‘The Prizefighters’ is comprised of selected interviews carried out by, and photographs taken by, photojournalist Arlene Schulman, edited together into a sort of retrospective of a career covering the sport of boxing.
The photographs (definitely the strongest aspect of the book) are really special and a treat for someone who has read so many boxing books that the usual shots have become a little tired and cliched. I don’t exactly know what time period is covered by this book but considering my favourite images are Emile Griffith, hair receding and in his coaching tracksuit; Marvin Hagler svelte and ready for action, and also happy in retirement regardless of his scarred brow; Mike Tyson, when promoters were still getting him into pinstripe shirts and ties, in a ring fist bumping a tiny child; Bob Foster holding a paint roller – all suggest a body of working spanning from the mid-1970s to the early-1990s.
The wide range of images and snippets of interviews sums the book up pretty well in that everything has been slightly forced together. Rather than a publisher taking the opportunity to explore what this (lens-lead) type of access might be able to tell us about the sport and its protagonists (and the photographer behind the images), we’re left with what looks like an attempt to flog a Christmas gift. This is a shame because Schulman is a fantastic photographer and it’s a chance missed to learn about her motivations as an artist and her attraction to the sport – and her creative choice to seemingly want to try to capture a more tender side of the sport’s participants.
All sports must have their own variants of books like this – a product for someone to buy for a friend, relative or colleague who they only know enough about to remember that they once mentioned that they liked boxing… once. This sort of approach doesn’t really do anyone any favours, particularly if it’s the only opportunity for the author/artist to have their work published.

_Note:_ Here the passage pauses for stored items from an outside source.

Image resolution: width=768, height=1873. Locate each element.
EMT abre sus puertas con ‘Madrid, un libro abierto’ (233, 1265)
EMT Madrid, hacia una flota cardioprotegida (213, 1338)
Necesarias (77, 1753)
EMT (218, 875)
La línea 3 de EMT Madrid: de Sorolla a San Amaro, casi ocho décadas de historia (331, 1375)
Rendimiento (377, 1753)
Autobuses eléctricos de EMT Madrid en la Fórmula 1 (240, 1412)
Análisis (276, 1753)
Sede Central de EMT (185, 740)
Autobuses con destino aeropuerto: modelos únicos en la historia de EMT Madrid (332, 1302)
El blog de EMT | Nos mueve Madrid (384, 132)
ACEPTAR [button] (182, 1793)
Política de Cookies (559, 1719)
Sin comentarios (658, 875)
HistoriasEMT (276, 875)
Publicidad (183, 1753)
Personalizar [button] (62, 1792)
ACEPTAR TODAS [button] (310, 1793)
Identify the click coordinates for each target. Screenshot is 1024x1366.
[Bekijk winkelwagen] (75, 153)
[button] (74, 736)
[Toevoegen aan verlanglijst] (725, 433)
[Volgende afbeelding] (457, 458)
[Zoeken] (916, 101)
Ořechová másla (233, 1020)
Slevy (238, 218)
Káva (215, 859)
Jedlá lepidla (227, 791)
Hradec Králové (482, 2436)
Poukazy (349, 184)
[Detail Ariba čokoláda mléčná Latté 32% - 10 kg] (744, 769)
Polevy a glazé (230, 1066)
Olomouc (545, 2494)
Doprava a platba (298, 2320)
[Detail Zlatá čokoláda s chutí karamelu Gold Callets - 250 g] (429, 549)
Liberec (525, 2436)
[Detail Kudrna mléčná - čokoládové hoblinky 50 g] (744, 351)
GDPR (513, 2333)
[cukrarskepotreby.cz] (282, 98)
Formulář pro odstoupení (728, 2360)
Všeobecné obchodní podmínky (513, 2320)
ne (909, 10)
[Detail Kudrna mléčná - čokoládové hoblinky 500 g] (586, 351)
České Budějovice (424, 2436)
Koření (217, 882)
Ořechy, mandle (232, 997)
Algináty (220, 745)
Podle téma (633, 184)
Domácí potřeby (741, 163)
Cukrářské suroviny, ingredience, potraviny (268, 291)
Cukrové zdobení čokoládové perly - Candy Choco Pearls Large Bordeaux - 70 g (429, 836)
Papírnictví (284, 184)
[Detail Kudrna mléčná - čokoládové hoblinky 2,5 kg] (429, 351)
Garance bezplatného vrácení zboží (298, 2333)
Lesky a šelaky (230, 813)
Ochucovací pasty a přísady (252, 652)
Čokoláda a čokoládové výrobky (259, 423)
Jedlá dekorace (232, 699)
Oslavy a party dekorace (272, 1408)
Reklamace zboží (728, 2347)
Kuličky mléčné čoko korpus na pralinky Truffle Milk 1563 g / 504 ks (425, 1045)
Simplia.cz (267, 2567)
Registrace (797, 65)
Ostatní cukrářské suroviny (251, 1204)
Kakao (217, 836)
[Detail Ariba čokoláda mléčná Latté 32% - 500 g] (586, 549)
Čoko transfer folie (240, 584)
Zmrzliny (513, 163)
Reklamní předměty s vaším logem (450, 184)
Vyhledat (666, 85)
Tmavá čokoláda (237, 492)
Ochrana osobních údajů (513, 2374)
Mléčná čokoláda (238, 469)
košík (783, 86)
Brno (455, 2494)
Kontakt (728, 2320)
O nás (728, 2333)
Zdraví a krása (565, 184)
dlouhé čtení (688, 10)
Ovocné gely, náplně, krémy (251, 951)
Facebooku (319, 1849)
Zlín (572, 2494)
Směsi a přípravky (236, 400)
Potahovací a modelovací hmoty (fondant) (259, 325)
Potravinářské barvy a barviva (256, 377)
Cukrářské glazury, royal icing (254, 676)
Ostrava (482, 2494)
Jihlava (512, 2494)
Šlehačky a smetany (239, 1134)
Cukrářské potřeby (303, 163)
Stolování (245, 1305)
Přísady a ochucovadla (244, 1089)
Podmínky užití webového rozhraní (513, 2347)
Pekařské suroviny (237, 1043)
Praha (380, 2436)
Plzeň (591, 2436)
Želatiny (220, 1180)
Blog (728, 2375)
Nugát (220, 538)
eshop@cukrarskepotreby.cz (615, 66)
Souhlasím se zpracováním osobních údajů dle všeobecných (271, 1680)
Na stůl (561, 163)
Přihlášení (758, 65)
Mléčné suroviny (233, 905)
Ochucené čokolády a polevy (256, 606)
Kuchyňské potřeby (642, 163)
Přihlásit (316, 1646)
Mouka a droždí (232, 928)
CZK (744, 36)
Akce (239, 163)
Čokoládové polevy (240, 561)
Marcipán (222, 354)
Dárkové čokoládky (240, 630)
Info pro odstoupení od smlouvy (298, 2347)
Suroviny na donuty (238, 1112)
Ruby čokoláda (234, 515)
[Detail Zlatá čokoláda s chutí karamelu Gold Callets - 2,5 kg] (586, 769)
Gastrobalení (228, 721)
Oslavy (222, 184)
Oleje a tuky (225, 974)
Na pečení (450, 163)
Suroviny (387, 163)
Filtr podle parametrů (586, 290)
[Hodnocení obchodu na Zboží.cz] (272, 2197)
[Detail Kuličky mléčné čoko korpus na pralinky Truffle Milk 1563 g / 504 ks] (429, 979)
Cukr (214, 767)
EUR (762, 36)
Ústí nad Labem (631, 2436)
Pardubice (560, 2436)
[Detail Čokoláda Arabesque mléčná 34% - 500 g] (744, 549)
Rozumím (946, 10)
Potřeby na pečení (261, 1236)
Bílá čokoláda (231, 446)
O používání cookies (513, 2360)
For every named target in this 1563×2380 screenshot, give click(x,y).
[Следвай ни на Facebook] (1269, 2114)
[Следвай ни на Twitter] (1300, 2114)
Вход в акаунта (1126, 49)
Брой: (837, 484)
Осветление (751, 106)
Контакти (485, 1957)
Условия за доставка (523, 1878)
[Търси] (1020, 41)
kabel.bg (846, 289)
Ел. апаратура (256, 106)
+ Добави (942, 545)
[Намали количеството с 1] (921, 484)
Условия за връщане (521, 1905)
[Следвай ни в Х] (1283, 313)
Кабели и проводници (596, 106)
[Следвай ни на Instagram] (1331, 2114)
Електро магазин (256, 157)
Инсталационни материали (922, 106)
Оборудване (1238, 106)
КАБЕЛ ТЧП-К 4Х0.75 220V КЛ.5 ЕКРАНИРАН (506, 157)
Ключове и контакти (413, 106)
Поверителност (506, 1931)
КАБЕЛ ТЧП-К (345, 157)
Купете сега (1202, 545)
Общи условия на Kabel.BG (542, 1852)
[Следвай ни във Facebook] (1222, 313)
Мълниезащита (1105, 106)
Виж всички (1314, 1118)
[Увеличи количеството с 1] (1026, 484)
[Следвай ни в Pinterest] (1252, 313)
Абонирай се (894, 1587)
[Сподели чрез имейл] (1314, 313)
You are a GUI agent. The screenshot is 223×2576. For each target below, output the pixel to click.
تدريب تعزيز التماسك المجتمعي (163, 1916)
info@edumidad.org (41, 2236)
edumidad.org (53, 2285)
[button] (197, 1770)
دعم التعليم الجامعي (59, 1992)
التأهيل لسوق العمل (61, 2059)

A highlight of this book is the attention paid to amateur boxing, which made me think about how rich Schulman’s archive of work must be, considering that the amateur framework left in the U.S. now must be almost unrecognisable to the period covered in this book. And because I like to take any opportunity to quote Emile Griffith I’ll finish this post with a quote from the book, talking here in response to the Times Square Gym being demolished:
I never dreamed it was going to go down – I never thought they would tear down this building. We took it for granted. I feel sad. This is like home.